Anyway, all suggestions very welcome - either here or by mail. Thanks!

--
Jon Skeet - <sk***@pobox.com>
http://www.pobox.com/~skeet Blog: http://www.msmvps.com/jon.skeet
If replying to the group, please do not mail me too
Mar 20 '07 #6
"Jon Skeet [C# MVP]" <sk***@pobox.comwrote:
I'd be very interested in hearing what you all think
makes a good C# book.
I find I tend to like technical books that are written in the first person.
It helps keep them a bit less dry.

I find I tend to skip large sections of chapters (especially if they're
basic), but then read the "Tip!" or "Opposing View" sections that are
scattered throughout - many of Richter's books have this, as do other books
that I read.

A snappy title & cover picture are good. I'm not talking swimsuit models or
anything, but a book that looks & sounds cheap won't even get picked up
unless it's on a very focused topic and there are no other options.

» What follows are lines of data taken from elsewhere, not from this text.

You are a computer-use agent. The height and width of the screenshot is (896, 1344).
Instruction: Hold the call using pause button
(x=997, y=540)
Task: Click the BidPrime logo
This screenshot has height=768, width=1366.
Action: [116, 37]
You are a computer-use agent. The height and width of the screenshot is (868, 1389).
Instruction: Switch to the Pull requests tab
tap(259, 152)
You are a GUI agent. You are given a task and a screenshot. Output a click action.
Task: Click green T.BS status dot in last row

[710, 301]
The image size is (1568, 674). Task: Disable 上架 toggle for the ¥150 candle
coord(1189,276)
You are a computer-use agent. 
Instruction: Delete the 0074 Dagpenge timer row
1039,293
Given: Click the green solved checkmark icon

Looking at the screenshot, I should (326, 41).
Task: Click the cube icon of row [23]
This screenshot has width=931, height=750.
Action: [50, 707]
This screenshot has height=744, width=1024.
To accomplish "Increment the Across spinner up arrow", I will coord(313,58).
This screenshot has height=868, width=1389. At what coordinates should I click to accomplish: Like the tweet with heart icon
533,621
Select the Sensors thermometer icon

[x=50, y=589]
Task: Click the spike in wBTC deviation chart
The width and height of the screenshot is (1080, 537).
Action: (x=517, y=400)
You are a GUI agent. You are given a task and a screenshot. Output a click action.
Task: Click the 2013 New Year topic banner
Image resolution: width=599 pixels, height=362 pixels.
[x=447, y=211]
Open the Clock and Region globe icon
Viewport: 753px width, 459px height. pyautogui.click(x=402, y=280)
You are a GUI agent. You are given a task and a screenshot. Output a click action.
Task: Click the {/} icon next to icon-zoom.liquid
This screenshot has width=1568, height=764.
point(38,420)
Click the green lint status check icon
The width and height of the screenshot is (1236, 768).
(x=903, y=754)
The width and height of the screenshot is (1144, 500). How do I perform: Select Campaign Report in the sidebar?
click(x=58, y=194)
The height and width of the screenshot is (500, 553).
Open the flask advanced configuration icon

I like books that are printed in full color. I understand this is a
publisher thing that you probably don't have any control over, but I do like
it.

Name recognition of the author is nice. I suggest changing your name to
"Richter Box Duffy Oney" just before publication...

--
Chris Mullins, MCSD.NET, MCPD:Enterprise, Microsoft C# MVP
http://www.coversant.com/blogs/cmullins
Mar 20 '07 #7
On 19 Mar, 21:59, Jon Skeet [C# MVP] <s...@pobox.comwrote:
I'm looking to write a C# book fairly soon, and the publisher I've
approached wants me to do a bit of market research to find out what
people like and don't like in this kind of book.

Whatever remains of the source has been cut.